___ Given information ___
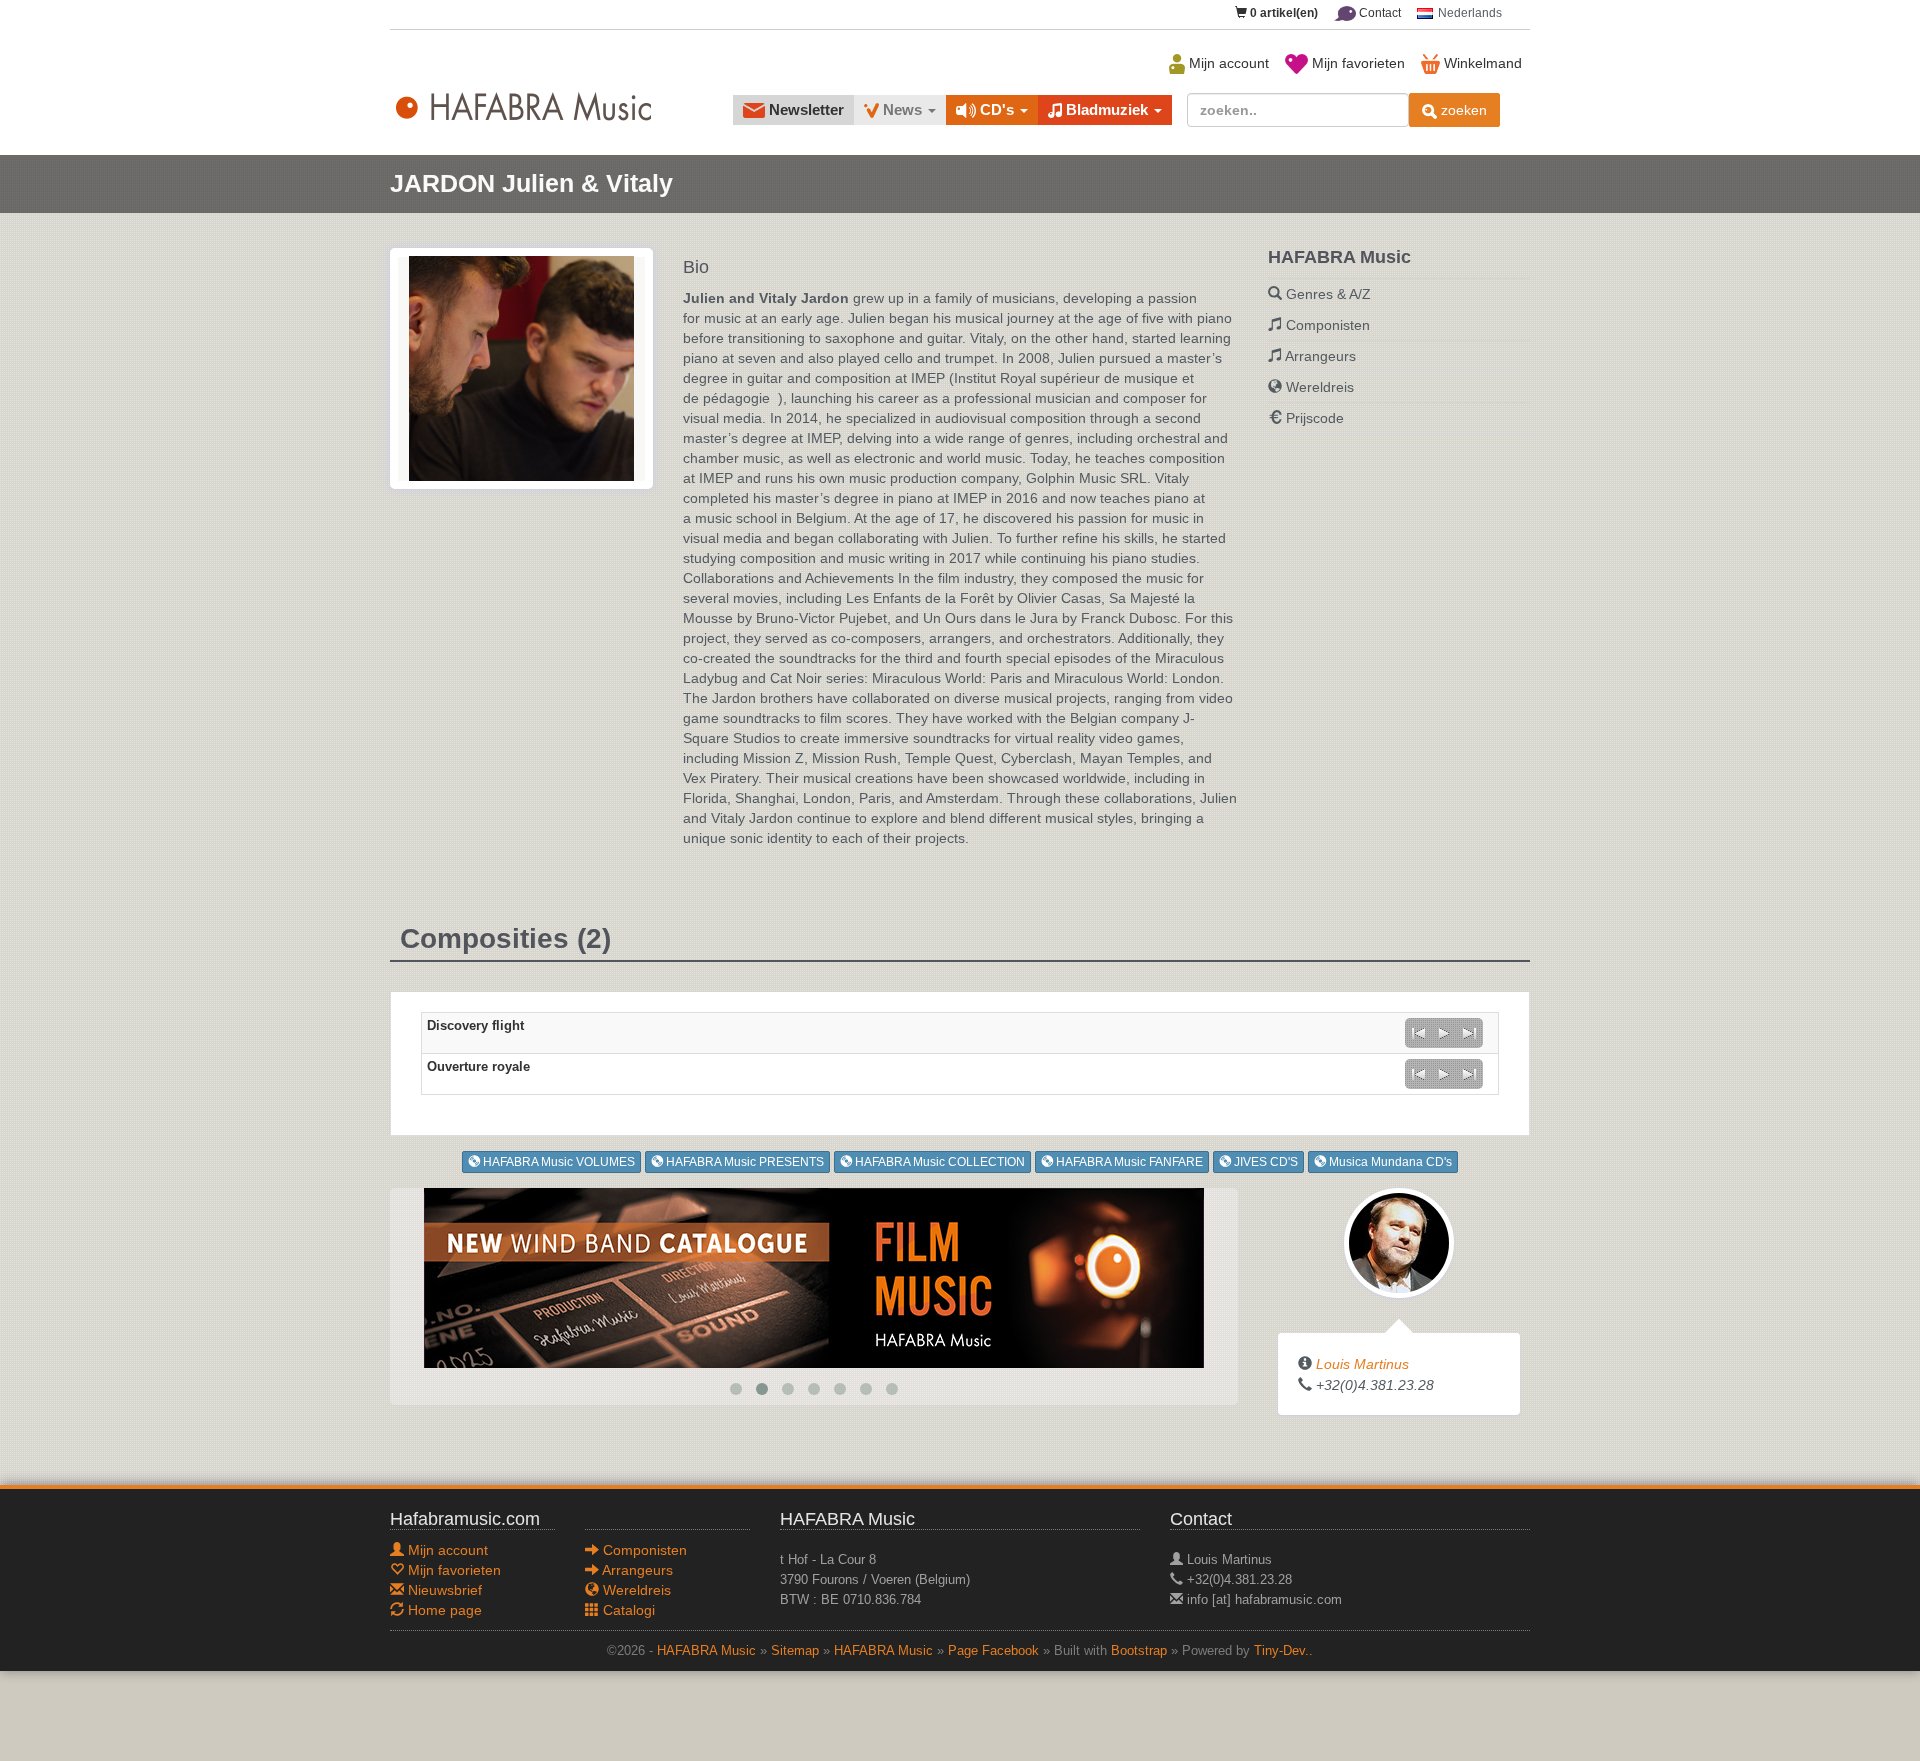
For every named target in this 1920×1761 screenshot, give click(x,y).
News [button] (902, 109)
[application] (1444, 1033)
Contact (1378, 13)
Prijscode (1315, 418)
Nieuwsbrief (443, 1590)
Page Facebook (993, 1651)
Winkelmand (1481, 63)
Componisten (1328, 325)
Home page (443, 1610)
___
Starting at the line that contains "Nieuwsbrief (443, 1590)", output every remaining line of the data exactly, and stop after the last one.

Nieuwsbrief (443, 1590)
Page Facebook (993, 1651)
Winkelmand (1481, 63)
Componisten (1328, 325)
Home page (443, 1610)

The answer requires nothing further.